Additional Information

In connection with the proposed business combination between Redwire and Genesis Park Acquisition Corp., Genesis Park Acquisition Corp. filed with the SEC a definitive proxy statement / prospectus on August 11, 2021 and is mailing the definitive proxy statement / prospectus and other relevant documentation to Genesis Park Acquisition Corp. shareholders. This document does not contain all the information that should be considered concerning the proposed business combination. It is not intended to form the basis of any investment decision or any other decision in respect to the proposed business combination. Genesis Park Acquisition Corp. shareholders and other interested persons are advised to read the definitive proxy statement / prospectus in connection with Genesis Park Acquisition Corp.’s solicitation of proxies for the special meeting to be held to approve the transactions contemplated by the proposed business combination because these materials will contain important information about Redwire, Genesis Park Acquisition Corp. and the proposed business combination.
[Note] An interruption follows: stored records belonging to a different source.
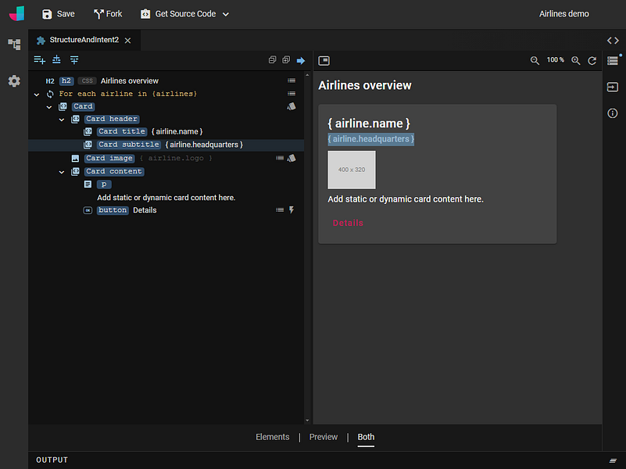Click the Save button
Image resolution: width=626 pixels, height=469 pixels.
pyautogui.click(x=59, y=14)
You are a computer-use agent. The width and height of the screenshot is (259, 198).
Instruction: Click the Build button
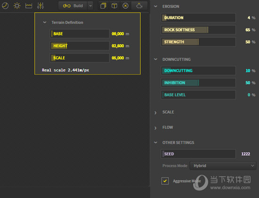pyautogui.click(x=73, y=6)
The definitive proxy statement / prospectus is being mailed to Genesis Park Acquisition Corp. shareholders as of August 2, 2021, the record date established for voting on the proposed business combination.

Shareholders are also able to obtain a copy of the definitive proxy statement / prospectus, without charge, at the SEC’s website at http://sec.gov or by directing a written request to Genesis Park Acquisition Corp., 2000 Edwards Street, Suite B, Houston, Texas 77007.

This document shall not constitute a solicitation of a proxy, consent or authorization with respect to any securities or in respect of the proposed business combination.


Participants in the Solicitation

Genesis Park Acquisition Corp. and its directors and officers may be deemed participants in the solicitation of proxies of Genesis Park Acquisition Corp. shareholders in connection with the proposed business combination.

Genesis Park Acquisition Corp. shareholders and other interested persons may obtain, without charge, more detailed information regarding the directors and officers of Genesis Park Acquisition Corp. in Genesis Park Acquisition Corp.’s prospectus relating to its initial public offering filed with the SEC on November 24, 2020. Redwire and its directors and executive officers may also be deemed to be participants in the solicitation of proxies from the shareholders of Genesis Park Acquisition Corp. in connection with the Business Combination.

Information regarding the persons who may, under SEC rules, be deemed participants in the solicitation of proxies from Genesis Park Acquisition Corp. shareholders in connection with the proposed business combination is set forth in the definitive proxy statement / prospectus for the transaction. Additional information regarding the interests of participants in the solicitation of proxies in connection with the proposed transaction is included in the definitive proxy statement / prospectus Genesis Park Acquisition Corp. filed with the SEC.